Após um período de oscilações, a intenção de realizar obras e reformas no Brasil se manteve elevada em novembro. Esse movimento indica uma retomada gradual da atividade na construção civil, influenciada por fatores sazonais como a Black Friday e as festas de fim de ano.
O Índice de Intenção de Obra (InObra), medido pela Juntos Somos Mais em parceria com a Opinion Box, registrou 29%. O número se mantém estável em relação a outubro, com um avanço de 20,83% na comparação anual.
Estabilidade em meio à transição econômica
A manutenção do índice ocorre em um momento de transição econômica. A desaceleração da inflação, combinada à persistência de juros altos, tem limitado decisões de longo prazo. Contudo, não impede a retomada de investimentos pontuais em reformas e manutenção do lar. Parte das famílias voltou a planejar intervenções domésticas, priorizando necessidades imediatas e controle do orçamento.
De acordo com o levantamento, 24% dos consumidores afirmam ter obras planejadas ou orçadas, enquanto 7% já estão com intervenções em andamento. Entre os que pretendem reformar, predomina o horizonte de curto prazo: 43,9% planejam iniciar obras em até seis meses, e 33,8% em até um ano.
Foco em manutenção e reparos
A composição da demanda ajuda a explicar esse comportamento. As categorias mais citadas nas obras planejadas ou em andamento são tintas, cimento e argamassa. Esses itens estão associados à manutenção, reparos estruturais e conservação dos imóveis.
O foco em materiais básicos indica que o consumidor evita reformas estéticas ou de maior valor agregado. A opção é por intervenções essenciais, voltadas à preservação e à durabilidade do imóvel.
Desempenho regional heterogêneo
No recorte regional, o desempenho é heterogêneo. O Nordeste registrou índice de 34% em novembro, com alta mensal de 3,03% e crescimento de 30,77% na comparação anual. A região manteve trajetória positiva ao longo do segundo semestre, com papel relevante na sustentação do patamar nacional do InObra, compensando oscilações em outras áreas do país.
Esse movimento acontece em um contexto de maior atividade comercial no fim do ano.
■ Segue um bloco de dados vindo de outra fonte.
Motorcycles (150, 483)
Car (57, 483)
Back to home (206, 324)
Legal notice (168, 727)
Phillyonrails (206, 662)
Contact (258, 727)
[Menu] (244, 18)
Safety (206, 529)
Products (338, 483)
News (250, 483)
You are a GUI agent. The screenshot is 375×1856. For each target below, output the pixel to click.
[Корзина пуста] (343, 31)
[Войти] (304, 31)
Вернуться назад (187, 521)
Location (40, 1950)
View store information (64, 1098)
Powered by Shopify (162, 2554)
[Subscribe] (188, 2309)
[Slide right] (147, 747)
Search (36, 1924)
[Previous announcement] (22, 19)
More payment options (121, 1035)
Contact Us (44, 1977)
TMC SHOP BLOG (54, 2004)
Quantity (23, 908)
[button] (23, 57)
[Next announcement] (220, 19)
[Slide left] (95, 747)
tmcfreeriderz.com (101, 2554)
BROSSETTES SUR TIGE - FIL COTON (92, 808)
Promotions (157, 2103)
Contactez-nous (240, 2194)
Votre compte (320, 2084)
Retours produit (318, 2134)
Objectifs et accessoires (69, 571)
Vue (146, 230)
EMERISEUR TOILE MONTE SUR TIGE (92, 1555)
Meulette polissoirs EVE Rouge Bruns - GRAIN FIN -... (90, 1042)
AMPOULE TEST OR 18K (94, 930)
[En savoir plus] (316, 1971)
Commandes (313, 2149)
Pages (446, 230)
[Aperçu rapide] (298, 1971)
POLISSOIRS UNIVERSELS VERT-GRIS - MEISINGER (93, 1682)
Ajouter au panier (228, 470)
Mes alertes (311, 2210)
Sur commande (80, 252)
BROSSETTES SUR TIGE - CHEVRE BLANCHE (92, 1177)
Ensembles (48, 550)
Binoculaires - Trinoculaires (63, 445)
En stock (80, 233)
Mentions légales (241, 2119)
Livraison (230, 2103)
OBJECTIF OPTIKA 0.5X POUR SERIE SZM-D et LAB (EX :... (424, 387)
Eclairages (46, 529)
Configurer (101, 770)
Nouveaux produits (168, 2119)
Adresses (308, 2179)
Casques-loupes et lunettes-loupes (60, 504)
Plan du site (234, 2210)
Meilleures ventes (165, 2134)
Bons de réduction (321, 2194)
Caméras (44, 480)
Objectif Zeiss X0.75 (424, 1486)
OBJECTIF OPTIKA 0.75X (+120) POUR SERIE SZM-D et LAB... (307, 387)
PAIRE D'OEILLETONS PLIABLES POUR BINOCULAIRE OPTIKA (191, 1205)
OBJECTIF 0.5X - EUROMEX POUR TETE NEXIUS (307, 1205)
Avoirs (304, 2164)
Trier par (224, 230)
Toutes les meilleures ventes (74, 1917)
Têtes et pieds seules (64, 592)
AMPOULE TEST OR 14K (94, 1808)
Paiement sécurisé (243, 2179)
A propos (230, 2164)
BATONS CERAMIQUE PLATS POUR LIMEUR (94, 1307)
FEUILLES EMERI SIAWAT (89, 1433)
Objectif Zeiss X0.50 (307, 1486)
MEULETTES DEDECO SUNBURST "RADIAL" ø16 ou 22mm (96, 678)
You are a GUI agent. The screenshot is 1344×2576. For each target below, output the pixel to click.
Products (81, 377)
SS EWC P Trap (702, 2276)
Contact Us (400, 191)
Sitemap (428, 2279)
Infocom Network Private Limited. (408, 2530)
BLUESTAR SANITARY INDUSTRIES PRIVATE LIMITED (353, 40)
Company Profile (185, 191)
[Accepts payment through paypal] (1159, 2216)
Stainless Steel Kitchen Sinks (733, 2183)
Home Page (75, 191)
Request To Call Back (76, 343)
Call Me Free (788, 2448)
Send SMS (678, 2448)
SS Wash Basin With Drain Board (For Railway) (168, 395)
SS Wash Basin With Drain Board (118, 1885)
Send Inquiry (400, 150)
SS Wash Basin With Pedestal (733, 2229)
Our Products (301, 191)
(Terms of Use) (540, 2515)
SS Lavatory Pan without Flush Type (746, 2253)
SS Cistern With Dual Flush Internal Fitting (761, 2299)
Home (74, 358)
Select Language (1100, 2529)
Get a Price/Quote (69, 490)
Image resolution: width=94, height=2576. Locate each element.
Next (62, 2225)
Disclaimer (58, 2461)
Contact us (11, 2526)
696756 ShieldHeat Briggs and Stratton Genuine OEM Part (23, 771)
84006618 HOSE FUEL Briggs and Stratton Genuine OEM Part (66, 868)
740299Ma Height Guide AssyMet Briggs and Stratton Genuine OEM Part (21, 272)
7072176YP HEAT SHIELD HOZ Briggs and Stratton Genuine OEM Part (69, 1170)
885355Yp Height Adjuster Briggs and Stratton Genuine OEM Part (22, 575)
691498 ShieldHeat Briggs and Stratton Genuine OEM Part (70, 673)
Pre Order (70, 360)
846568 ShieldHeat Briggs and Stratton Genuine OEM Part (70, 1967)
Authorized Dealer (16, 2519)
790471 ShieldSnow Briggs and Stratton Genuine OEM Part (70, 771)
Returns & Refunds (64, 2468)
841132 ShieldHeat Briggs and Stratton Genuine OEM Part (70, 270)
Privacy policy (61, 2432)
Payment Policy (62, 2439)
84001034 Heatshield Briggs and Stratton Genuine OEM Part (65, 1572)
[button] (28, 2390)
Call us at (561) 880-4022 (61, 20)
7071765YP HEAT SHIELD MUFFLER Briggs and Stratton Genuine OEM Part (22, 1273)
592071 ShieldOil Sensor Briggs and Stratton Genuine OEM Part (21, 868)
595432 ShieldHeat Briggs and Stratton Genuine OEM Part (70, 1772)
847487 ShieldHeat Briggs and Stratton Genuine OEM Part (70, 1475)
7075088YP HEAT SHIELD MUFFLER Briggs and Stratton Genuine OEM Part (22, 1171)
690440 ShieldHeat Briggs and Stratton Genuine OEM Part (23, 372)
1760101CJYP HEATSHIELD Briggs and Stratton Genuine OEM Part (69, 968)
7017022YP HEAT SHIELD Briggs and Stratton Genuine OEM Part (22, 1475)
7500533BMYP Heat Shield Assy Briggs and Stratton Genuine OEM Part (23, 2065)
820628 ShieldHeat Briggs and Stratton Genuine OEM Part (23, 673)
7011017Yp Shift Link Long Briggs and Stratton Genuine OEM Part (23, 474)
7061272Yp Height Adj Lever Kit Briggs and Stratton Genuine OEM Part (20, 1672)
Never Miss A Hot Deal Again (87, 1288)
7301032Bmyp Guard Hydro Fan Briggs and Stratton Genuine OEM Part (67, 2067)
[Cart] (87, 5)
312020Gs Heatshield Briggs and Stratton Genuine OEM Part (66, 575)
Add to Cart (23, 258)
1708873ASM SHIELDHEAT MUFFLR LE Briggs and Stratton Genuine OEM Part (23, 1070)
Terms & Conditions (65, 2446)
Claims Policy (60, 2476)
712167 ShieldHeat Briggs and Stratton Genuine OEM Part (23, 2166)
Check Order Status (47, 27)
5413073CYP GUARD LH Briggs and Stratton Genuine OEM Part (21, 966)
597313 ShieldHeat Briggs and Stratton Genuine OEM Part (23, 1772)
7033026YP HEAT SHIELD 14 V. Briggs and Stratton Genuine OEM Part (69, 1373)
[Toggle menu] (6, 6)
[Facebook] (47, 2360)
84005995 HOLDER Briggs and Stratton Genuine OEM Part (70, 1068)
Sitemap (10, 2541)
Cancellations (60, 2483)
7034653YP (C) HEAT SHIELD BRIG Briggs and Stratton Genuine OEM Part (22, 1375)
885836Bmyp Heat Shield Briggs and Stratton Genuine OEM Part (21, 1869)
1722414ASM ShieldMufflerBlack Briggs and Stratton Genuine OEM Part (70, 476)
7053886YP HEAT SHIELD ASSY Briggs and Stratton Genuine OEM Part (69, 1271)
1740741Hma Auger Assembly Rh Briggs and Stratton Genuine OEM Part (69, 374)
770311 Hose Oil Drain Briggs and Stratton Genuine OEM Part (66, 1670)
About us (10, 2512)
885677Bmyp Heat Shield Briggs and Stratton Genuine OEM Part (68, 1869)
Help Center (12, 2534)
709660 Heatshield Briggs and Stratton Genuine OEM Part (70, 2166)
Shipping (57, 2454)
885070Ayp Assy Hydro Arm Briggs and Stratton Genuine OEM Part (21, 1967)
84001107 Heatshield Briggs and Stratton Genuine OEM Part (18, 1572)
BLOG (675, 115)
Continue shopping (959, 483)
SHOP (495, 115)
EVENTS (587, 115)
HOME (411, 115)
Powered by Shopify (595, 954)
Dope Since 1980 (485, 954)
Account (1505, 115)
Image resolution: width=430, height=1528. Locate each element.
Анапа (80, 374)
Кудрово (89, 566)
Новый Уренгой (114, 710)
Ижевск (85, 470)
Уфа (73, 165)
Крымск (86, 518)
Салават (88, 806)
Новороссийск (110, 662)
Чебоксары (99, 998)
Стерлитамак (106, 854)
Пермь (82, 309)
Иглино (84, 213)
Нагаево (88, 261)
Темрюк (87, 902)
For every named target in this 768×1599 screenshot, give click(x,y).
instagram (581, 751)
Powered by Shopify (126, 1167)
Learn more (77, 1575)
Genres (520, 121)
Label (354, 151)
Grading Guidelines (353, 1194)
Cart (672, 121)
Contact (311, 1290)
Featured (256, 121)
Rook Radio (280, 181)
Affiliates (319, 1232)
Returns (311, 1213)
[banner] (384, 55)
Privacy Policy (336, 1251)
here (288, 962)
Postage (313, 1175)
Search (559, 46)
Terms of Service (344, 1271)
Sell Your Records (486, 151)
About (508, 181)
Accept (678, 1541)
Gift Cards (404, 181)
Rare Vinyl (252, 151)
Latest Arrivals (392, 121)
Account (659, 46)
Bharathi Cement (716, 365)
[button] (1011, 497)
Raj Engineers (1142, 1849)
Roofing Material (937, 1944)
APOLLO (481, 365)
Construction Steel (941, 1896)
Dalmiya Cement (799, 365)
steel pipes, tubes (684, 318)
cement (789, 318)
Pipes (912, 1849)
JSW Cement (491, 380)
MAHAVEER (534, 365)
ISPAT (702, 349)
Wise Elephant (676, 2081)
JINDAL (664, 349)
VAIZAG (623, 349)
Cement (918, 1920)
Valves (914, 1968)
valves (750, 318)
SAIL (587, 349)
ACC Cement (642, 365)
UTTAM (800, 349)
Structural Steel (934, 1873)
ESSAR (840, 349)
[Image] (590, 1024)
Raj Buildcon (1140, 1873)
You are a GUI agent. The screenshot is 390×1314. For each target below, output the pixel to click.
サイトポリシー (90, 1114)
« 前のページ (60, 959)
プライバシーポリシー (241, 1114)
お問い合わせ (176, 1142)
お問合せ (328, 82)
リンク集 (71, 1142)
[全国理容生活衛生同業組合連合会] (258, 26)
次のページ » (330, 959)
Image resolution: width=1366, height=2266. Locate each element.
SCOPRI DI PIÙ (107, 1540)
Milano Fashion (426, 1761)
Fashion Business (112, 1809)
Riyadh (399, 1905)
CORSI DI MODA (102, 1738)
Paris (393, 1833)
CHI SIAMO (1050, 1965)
Período em que eventos sazonais tendem a influenciar o planejamento das famílias, especialmente em manutenções e pequenas intervenções no imóvel, sem alterar o comportamento cauteloso do consumidor.
O Norte apresentou índice de 30%, com recuo mensal de 30,23%, mas crescimento anual de 7,14%. Já o Centro-Oeste, o índice ficou em 28%, com alta mensal de 12%, sinalizando crescimento estrutural. O Sul registrou índice de 28%, com a maior expansão anual entre as regiões (47,37%). O Sudeste, maior mercado consumidor do país, marcou 27%, com leve queda mensal e crescimento anual de 3,85%.
Para o varejo e a indústria de materiais de construção, o cenário impõe desafios distintos conforme a região. A heterogeneidade regional exige ajustes finos em abastecimento, logística e estratégia comercial. Além disso, reforça a importância do uso de dados para antecipar movimentos de demanda. A predominância de itens básicos aponta oportunidades concentradas em volume e recorrência, mais do que em margens elevadas.
No curto e médio prazo, o InObra indica um setor em processo de recomposição, sustentado por decisões pragmáticas do consumidor. A retomada ocorre de forma gradual e aponta para maior previsibilidade da demanda, especialmente em reformas de pequeno e médio porte, em um ambiente ainda marcado por cautela financeira e seletividade nos investimentos domésticos.